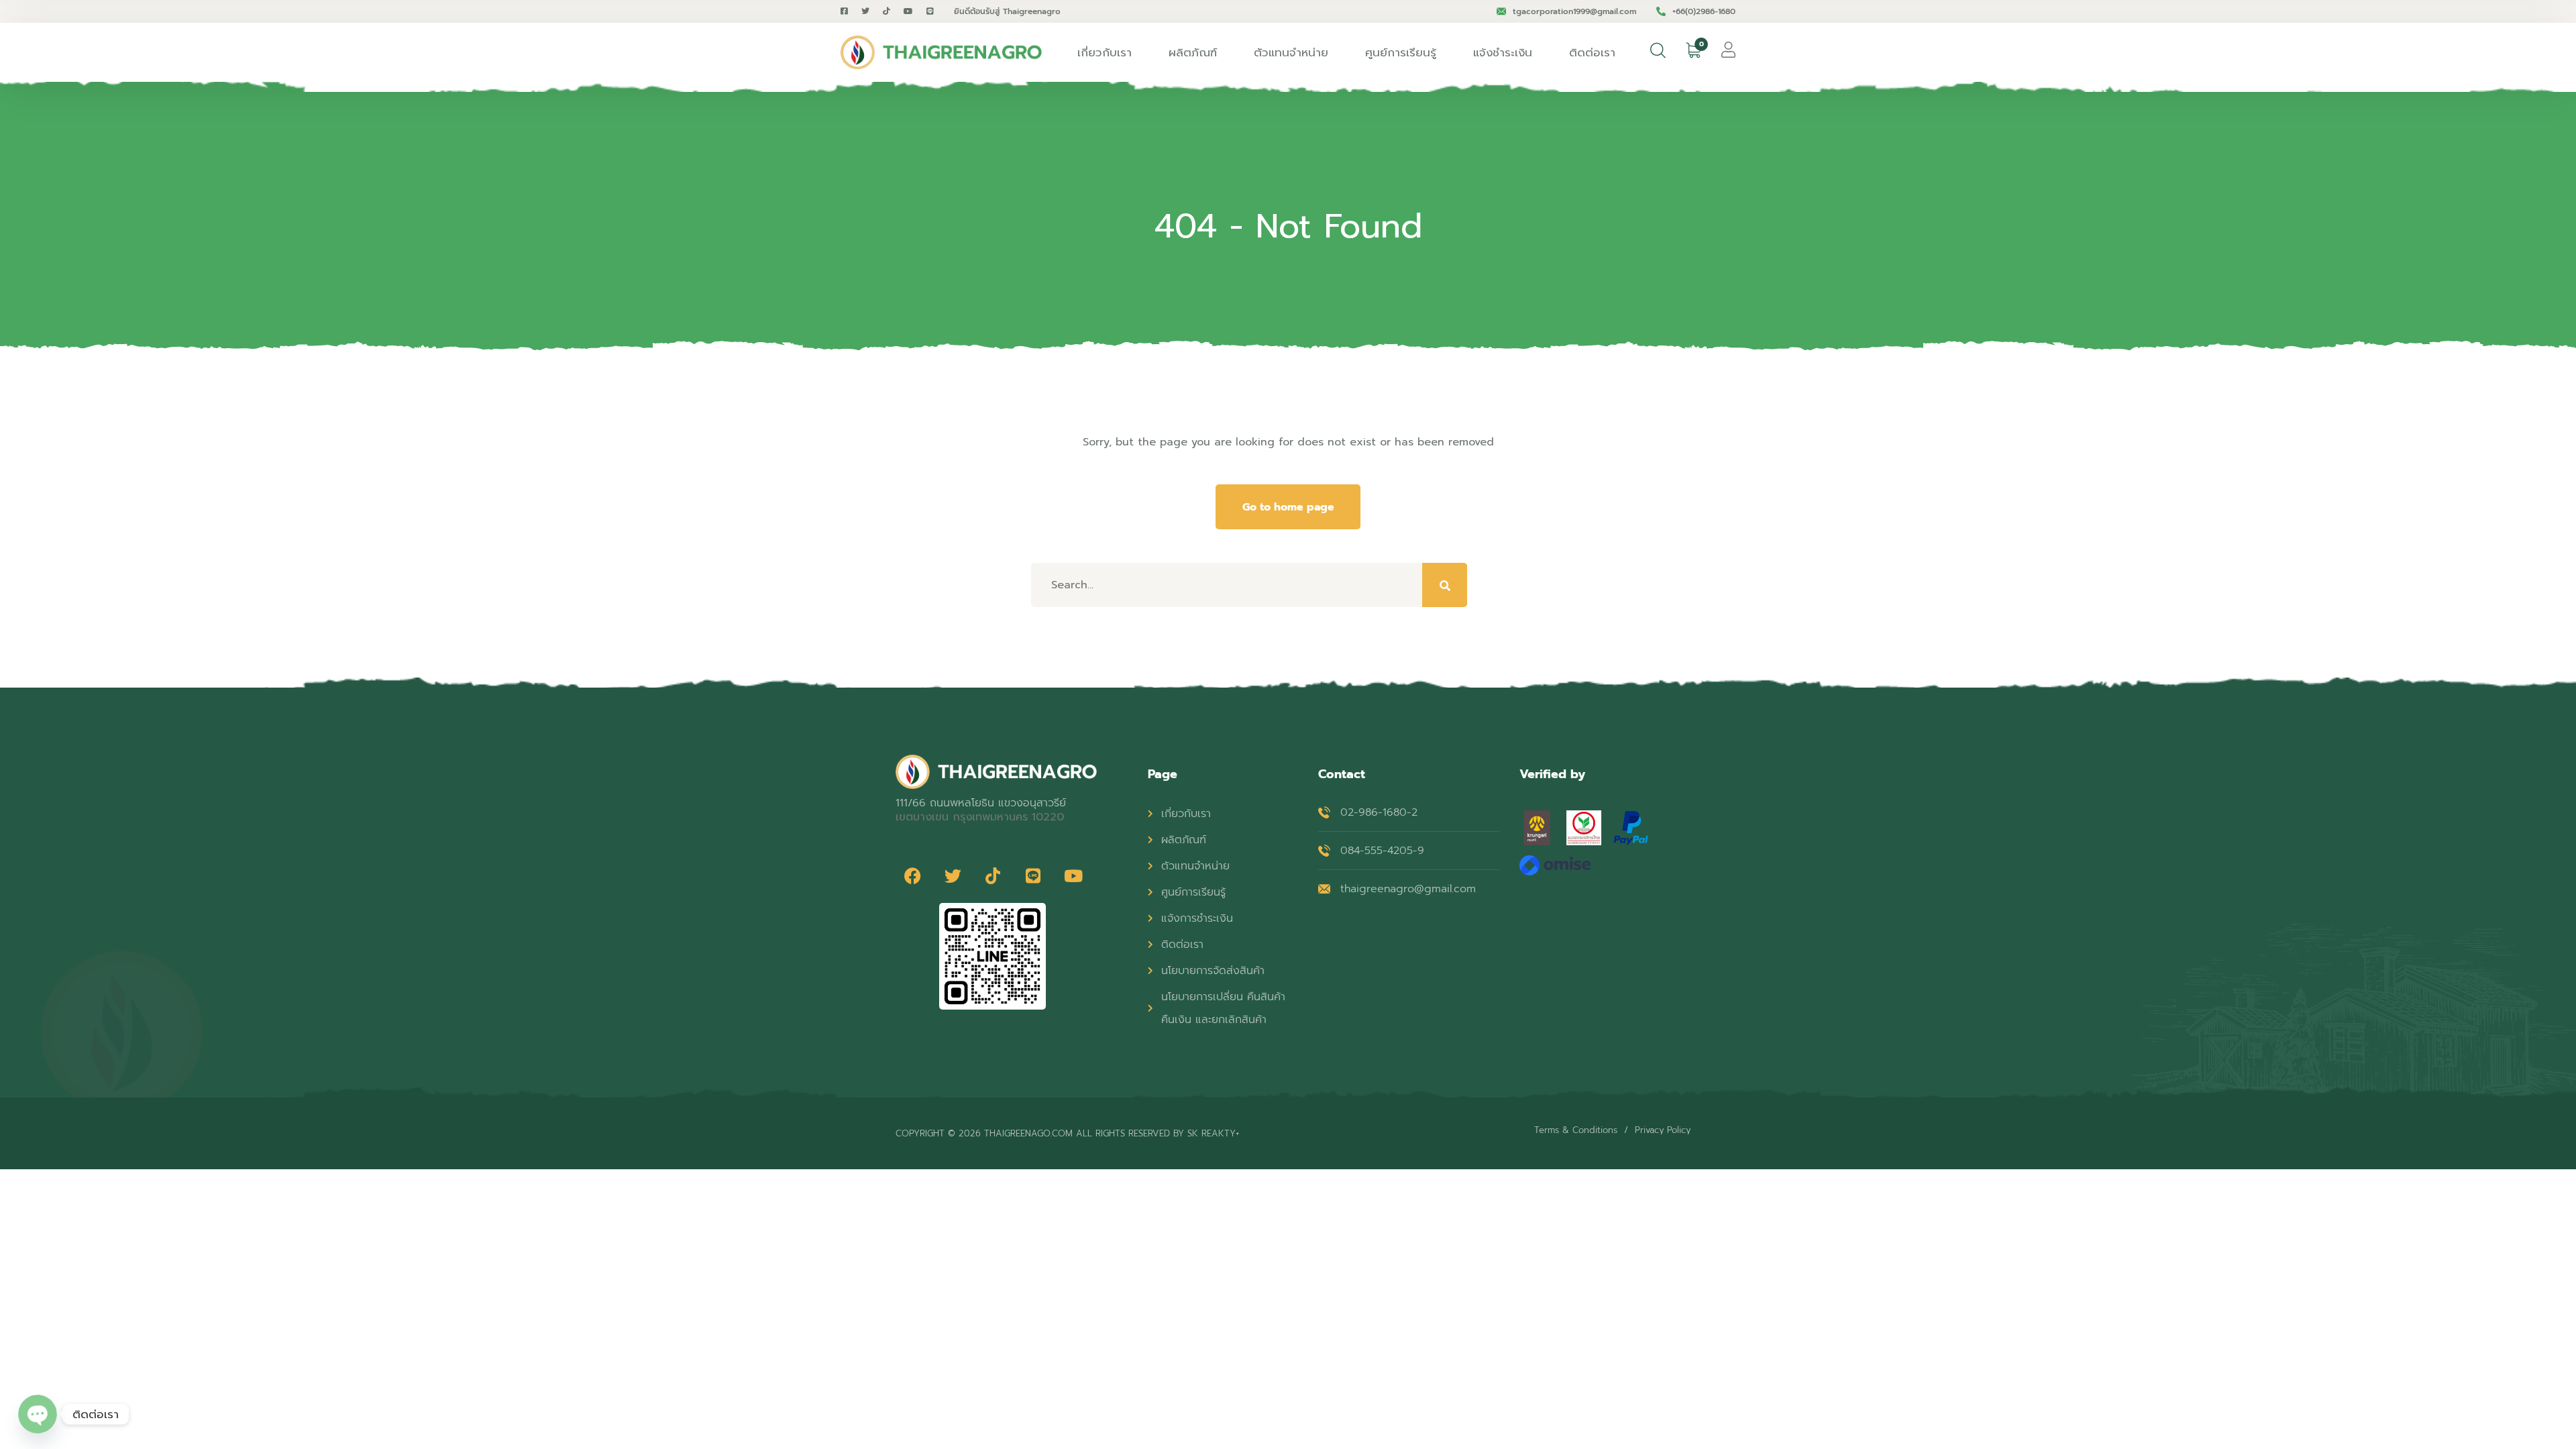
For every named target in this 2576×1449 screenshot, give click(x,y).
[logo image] (941, 52)
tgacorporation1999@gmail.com (1574, 11)
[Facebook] (912, 876)
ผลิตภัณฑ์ (1193, 52)
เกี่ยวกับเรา (1104, 52)
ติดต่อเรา (1592, 52)
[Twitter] (952, 876)
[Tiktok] (993, 876)
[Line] (1033, 876)
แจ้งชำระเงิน (1502, 52)
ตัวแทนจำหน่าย (1291, 52)
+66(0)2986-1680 (1703, 11)
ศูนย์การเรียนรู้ (1400, 52)
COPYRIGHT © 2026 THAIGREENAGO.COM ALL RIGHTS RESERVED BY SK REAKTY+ (1067, 1133)
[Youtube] (1073, 876)
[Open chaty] (37, 1414)
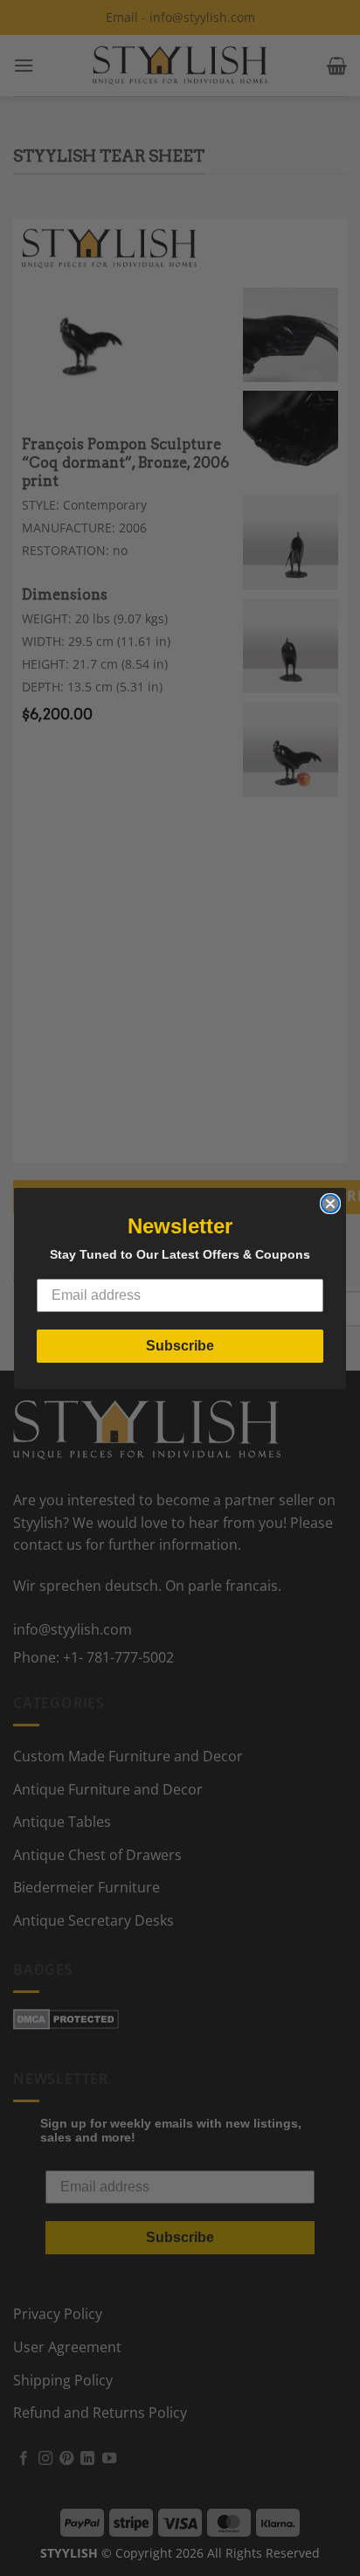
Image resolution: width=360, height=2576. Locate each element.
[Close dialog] (330, 1203)
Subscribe (180, 1345)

§ TASK BRIEF: Every record above should reappear exactly, with the pictures gone.

§ ANSWER TO THIS TASK:
For every named target in this 2576×1449 screenshot, give click(x,y).
[logo image] (941, 52)
tgacorporation1999@gmail.com (1574, 11)
[Facebook] (912, 876)
ผลิตภัณฑ์ (1193, 52)
เกี่ยวกับเรา (1104, 52)
ติดต่อเรา (1592, 52)
[Twitter] (952, 876)
[Tiktok] (993, 876)
[Line] (1033, 876)
แจ้งชำระเงิน (1502, 52)
ตัวแทนจำหน่าย (1291, 52)
+66(0)2986-1680 (1703, 11)
ศูนย์การเรียนรู้ (1400, 52)
COPYRIGHT © 2026 THAIGREENAGO.COM ALL RIGHTS RESERVED BY SK REAKTY+ (1067, 1133)
[Youtube] (1073, 876)
[Open chaty] (37, 1414)
Image resolution: width=360, height=2576. Locate each element.
[Close dialog] (330, 1203)
Subscribe (180, 1345)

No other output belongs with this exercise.